Марина Павловна, не обращая на это внимания, продолжила, веселясь:
– Я им говорю: «Так, с Адой Андреевной разговаривать исключительно церемонно, близко не подходить, пивом на нее не дышать, про ресторан и прочее даже не заикаться, никакого панибратства не допускать». Они, хрюндели невстраханные, вздрогнули: «Что, прямо так вот все серьезно?»
– Они защитились?
– Разумеется. В прошлом году. Вас не было в этой комиссии, вы в Славск ездили, а мы к ним в Чегринь.
– И хорошо они защитились?
– Не смешите, Ада Андреевна! У таких хрюнделей может быть только совершенно фееричная защита. Я, как руководитель, думала, что их дипломы мне уже на могилку положат.
Анастасия Ильинична досадливо поморщилась:
– Вот наша-то беда где. Тянем их все годы, сквозь пальцы на все их фортеля смотрим, тройки ставим, а потом как дипломы давать – начинаем плакать: «Ах, ах, хрюндели тупые!» Так и учим их, балбесов, что учили, что не учили – все едино!
– Да разве можно учить толком такую массу студентов, да еще на разных территориях?– пожала плечами Наталья Николаевна,– при таком экстенсиве никакой учебы никогда не будет. Но если мы толком начнем учить, то наши собственные дети с голоду помрут. Вы что выбираете –своих детей уморить, или недоучек выпустить? То – то. Разве мы работали бы день и ночь на этих филиалах, если бы зарплата позволяла хотя бы как-то сносно даже не жить, а существовать.
Ада поморщилась:
– Да и сейчас отвратительно.
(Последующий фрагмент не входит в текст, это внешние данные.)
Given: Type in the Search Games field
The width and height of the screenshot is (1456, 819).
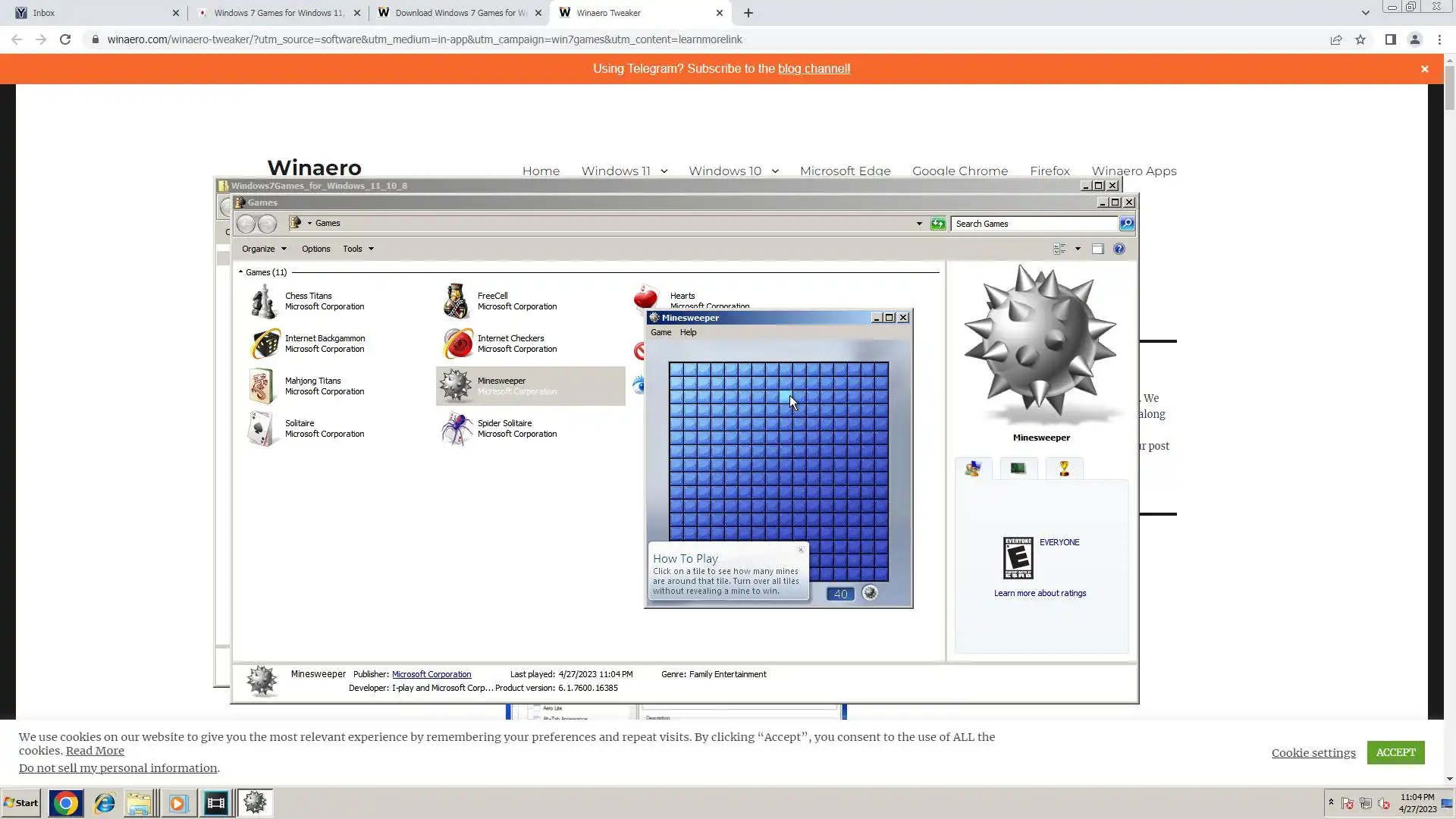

Конечно, речь идет об элементарном физическом выживании для нас, но ведь омерзительно сознавать, что мы участвуем в грандиозном надувательстве. Ведь народ-то думает, что мы им детям, действительно, даем высшее образование, а ведь это же не так. Мы-то с вами практически все здесь закончили в свое время университет, тот, настоящий, единственный, а не наш горнотехнический. Сейчас университетов гораздо больше, чем средних школ, но мы-то ведь еще хорошо помним, как нас учили, и что такое настоящее высшее образование. А у нас-то ведь даже не колледж, а ближе к ПТУ. Ну и что, что на нашем вузе написано университет? Если на бордель прилепить табличку «Монастырь», святости там не прибавится.
– Ну что ты пылишь? Мы-то что можем сделать? Это же политика государства,– заметила ей Наталья Николаевна.
– Да я понимаю, конечно,– Ада безнадежно махнула рукой,– «мне за державу обидно!»
– А вот мне больше всего обидно за себя,– протянула Наталья Николаевна,– вот у меня был любовник, так он все о своей жене рассказывал, придурок, что вот, мол, надо ей норковую шубу купить, она давно мечтает. При этом жена его дома сидит и не работает, и дочь взрослая. Я прямо взбеленилась: я всю жизнь работаю, как лошадь, и не могу себе приличную шубу купить, а тут, видишь ли, норку подавай, иначе сердимся. И ведь он это вполне нормально воспринимает, вроде, так и быть должно!
Ада развеселилась:
– Ой, Наташа! Ну зачем тебе норковая шуба и бриллианты? Помилуй! Это все так не сочетается с нашими слоновьими хоботами. И вообще, неуместно.